(Saved data entries)

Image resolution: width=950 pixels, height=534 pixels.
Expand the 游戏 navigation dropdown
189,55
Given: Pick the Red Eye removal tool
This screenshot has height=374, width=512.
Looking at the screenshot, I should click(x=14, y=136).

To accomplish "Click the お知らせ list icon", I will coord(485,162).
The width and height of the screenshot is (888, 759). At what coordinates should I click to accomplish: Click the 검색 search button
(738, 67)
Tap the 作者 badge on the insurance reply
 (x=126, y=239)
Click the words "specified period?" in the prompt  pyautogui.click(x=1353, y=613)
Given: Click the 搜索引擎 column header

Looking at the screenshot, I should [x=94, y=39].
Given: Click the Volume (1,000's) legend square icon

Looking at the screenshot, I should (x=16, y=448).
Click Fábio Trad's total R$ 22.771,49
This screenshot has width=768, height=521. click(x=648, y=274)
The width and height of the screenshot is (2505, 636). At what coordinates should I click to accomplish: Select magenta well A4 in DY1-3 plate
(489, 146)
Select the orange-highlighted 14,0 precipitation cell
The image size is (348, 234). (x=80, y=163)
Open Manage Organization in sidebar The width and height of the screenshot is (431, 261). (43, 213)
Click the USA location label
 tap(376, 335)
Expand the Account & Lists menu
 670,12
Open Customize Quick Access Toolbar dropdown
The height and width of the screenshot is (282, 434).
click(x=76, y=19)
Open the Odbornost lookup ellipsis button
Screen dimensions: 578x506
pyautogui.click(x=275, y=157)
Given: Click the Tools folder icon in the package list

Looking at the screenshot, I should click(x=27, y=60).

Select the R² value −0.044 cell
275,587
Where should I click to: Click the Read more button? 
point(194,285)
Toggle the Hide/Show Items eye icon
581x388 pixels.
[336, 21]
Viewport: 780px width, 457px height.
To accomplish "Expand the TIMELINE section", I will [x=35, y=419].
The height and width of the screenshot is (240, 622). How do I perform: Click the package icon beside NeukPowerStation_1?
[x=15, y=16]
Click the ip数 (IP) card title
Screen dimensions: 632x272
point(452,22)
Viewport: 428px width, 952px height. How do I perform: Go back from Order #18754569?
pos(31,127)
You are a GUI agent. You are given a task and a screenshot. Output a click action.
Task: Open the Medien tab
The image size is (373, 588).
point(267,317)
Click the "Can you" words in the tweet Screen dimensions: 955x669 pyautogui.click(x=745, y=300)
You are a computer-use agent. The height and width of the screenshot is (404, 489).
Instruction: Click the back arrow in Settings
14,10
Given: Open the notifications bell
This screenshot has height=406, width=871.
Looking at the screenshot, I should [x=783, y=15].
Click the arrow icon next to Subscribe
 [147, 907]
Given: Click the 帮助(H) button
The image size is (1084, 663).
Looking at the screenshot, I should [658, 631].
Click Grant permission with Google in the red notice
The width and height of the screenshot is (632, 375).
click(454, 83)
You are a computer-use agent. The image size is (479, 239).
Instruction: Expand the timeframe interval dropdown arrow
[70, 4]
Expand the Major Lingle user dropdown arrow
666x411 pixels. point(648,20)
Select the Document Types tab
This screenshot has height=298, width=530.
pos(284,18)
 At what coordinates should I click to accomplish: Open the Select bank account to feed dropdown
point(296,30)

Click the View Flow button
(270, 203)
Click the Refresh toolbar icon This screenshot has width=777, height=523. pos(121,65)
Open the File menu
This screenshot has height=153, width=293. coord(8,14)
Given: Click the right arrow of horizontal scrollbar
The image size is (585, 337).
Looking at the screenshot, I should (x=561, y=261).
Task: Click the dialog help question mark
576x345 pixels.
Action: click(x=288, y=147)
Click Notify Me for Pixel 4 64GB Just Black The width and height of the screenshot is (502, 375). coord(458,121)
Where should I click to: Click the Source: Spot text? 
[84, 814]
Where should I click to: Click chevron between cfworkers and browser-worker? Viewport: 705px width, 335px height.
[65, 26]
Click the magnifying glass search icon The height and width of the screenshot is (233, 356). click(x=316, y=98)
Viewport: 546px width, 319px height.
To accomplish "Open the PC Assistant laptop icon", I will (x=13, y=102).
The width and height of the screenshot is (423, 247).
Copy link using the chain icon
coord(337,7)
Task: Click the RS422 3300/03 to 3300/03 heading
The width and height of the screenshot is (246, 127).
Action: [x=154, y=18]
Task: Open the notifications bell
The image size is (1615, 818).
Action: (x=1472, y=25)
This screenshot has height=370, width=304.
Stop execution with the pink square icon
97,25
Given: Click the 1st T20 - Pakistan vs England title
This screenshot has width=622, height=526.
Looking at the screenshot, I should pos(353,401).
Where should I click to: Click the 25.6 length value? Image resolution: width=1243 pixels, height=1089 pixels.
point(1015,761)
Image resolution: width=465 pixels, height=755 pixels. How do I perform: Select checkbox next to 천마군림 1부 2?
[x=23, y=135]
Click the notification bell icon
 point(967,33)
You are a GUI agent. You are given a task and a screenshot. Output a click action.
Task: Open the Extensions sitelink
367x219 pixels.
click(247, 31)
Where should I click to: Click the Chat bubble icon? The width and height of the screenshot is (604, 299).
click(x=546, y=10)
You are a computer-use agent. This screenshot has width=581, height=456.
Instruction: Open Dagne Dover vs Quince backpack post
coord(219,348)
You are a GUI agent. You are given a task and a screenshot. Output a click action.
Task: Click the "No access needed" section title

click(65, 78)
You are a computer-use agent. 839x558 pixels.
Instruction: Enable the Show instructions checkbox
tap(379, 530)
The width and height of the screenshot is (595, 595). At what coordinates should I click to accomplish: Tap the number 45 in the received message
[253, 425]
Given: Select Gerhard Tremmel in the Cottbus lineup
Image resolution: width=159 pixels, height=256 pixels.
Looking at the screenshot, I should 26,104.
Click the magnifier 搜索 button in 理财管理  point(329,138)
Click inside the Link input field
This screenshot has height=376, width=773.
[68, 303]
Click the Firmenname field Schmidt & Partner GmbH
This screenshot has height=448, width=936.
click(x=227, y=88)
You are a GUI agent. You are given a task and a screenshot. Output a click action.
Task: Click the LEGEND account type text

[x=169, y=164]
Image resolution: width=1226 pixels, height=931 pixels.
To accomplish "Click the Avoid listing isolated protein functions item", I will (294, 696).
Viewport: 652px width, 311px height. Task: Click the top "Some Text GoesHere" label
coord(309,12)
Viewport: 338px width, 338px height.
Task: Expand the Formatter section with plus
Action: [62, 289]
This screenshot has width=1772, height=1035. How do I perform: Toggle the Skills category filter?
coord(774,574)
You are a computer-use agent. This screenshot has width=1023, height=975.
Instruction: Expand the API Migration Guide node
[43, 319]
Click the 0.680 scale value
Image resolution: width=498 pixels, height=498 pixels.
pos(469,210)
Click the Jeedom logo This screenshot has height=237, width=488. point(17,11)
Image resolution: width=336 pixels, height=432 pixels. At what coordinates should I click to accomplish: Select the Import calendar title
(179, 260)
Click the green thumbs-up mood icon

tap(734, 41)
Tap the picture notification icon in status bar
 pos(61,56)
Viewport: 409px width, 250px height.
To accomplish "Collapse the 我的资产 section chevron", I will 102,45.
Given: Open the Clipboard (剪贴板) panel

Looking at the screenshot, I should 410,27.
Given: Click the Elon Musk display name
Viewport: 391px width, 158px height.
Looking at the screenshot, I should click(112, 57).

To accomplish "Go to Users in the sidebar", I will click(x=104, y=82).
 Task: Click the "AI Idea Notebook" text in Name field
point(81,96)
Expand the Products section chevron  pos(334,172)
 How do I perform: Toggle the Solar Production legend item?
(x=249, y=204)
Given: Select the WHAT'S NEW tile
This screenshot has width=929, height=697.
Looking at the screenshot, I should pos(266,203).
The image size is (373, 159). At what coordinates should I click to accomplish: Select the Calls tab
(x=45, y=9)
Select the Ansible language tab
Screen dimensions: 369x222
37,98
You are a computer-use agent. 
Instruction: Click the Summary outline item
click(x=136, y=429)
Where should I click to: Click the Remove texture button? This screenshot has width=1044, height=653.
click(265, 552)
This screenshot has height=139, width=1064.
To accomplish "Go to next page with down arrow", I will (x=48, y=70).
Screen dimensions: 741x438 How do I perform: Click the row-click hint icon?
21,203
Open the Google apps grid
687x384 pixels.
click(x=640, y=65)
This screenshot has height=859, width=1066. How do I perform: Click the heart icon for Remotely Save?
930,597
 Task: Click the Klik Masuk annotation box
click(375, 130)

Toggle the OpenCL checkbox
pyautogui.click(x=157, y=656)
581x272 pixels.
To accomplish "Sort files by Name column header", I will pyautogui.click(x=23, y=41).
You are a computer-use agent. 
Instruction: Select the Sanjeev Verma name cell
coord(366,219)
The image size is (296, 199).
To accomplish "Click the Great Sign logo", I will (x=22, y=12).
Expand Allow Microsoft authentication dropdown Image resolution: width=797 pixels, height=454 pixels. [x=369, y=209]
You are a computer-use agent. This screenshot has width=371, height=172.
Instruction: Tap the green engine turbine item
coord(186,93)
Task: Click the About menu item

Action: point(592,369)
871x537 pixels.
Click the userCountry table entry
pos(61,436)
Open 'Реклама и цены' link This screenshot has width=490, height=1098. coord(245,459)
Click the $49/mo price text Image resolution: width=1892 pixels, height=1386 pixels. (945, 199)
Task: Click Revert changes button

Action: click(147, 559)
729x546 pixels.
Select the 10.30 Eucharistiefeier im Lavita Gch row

◆ YOUR INSTRUCTIONS
An exact copy of the lines above between the line holding "Click the userCountry table entry" and the line holding "Click the $49/mo", inclusive, is the whole answer.

◆ RESULT FOR THIS TASK
Click the userCountry table entry
pos(61,436)
Open 'Реклама и цены' link This screenshot has width=490, height=1098. coord(245,459)
Click the $49/mo price text Image resolution: width=1892 pixels, height=1386 pixels. (945, 199)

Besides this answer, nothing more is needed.